Twinsburg -- Council addressed a potential repeal of the .25 percent income tax increase Feb. 26, sending an ordinance to put the repeal on the November 2013 ballot to its second reading.
If adopted, the ordinance would send the repeal to the general election's ballot, where residents would decide to repeal or continue the .25 tax increase that was passed in 2009 to make up for lost revenue from the defunct Chrysler Stamping Plant.
Councilman Gary Sorace said legislation for ballot issues such as the repeal cannot be passed as an emergency so it needs to be given three readings by City Council. Sorace said Council is dedicated to following through on its original commitment to introduce a repeal after four years and put the decision to the residents.

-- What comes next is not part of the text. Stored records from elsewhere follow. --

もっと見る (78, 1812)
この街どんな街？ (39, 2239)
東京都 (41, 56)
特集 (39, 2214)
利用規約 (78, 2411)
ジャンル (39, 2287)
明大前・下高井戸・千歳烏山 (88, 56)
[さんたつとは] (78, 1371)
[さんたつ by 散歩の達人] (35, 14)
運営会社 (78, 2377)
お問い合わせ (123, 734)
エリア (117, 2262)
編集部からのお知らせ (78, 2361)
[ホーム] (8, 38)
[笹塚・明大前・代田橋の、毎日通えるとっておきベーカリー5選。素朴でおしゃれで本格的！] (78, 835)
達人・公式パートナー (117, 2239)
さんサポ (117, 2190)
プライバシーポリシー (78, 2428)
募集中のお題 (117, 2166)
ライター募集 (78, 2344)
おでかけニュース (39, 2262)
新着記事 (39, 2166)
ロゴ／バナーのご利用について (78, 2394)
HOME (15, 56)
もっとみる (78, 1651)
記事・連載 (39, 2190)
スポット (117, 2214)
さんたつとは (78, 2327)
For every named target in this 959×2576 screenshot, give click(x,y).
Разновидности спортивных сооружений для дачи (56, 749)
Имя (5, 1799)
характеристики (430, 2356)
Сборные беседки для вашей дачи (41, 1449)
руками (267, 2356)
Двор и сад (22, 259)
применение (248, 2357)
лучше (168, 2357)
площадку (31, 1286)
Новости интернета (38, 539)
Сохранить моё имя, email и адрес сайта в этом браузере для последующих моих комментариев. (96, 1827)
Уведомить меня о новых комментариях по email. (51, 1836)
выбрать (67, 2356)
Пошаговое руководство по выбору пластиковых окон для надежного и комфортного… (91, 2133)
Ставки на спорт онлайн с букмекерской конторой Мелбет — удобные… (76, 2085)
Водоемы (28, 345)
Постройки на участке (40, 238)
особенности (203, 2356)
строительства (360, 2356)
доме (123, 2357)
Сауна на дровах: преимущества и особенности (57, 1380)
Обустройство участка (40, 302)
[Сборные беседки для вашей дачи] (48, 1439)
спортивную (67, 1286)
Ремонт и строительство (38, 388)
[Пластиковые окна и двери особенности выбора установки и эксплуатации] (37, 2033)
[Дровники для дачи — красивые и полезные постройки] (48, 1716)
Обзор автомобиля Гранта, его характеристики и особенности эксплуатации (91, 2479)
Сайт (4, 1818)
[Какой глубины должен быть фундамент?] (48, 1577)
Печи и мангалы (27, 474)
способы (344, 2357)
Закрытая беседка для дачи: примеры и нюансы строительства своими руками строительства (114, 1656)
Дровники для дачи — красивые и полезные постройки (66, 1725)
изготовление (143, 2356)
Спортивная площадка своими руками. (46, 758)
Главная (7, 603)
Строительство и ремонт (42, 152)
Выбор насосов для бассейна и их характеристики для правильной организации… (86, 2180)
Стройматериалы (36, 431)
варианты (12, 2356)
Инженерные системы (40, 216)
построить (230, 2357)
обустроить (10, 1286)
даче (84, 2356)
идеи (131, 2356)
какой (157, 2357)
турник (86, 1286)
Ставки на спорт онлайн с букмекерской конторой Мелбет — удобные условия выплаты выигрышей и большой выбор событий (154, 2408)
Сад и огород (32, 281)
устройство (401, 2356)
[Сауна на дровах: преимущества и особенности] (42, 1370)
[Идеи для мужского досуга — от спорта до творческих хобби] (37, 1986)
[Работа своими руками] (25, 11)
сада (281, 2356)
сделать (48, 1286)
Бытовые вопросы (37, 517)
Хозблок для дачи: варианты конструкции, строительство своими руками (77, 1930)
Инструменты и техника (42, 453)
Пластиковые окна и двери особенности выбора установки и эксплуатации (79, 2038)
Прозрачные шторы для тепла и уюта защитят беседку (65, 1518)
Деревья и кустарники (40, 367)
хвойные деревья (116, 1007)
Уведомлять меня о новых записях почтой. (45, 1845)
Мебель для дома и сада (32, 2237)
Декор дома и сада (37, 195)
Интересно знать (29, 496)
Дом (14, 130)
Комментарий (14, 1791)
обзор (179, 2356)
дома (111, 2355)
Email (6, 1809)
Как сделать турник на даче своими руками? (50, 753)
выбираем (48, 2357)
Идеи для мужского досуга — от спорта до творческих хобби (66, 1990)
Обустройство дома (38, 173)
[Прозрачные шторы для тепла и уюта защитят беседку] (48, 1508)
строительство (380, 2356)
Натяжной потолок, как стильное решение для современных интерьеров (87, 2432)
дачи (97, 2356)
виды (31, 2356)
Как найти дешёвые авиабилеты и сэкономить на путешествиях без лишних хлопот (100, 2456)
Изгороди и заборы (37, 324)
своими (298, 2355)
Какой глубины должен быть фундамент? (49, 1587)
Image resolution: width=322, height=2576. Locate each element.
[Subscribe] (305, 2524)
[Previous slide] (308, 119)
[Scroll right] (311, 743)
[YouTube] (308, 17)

"That's what we said we would do and we're definitely going to do it," Sorace said. "I don't think we're going to campaign one way or another. I think we're to a point where we think we can make it through the next couple years and if we then need to reinstate it, we'll go back to the people but for now, we don't need it."
If the repeal goes to the fall ballot and is approved by voters, the city’s tax rate would revert to 2 percent. If the repeal fails, the income tax rate in the city would remain at 2.25 percent.
Prior to the income tax increase, which took effect in 2010, yearly income tax revenue collection hovered between $16 million and $18 million. Following the increase, the city took in $19.9 million in 2011 and $23.1 million in 2012, though 2012 revenue also contained $2 million in overpayments by local businesses, which will be refunded this year by the city.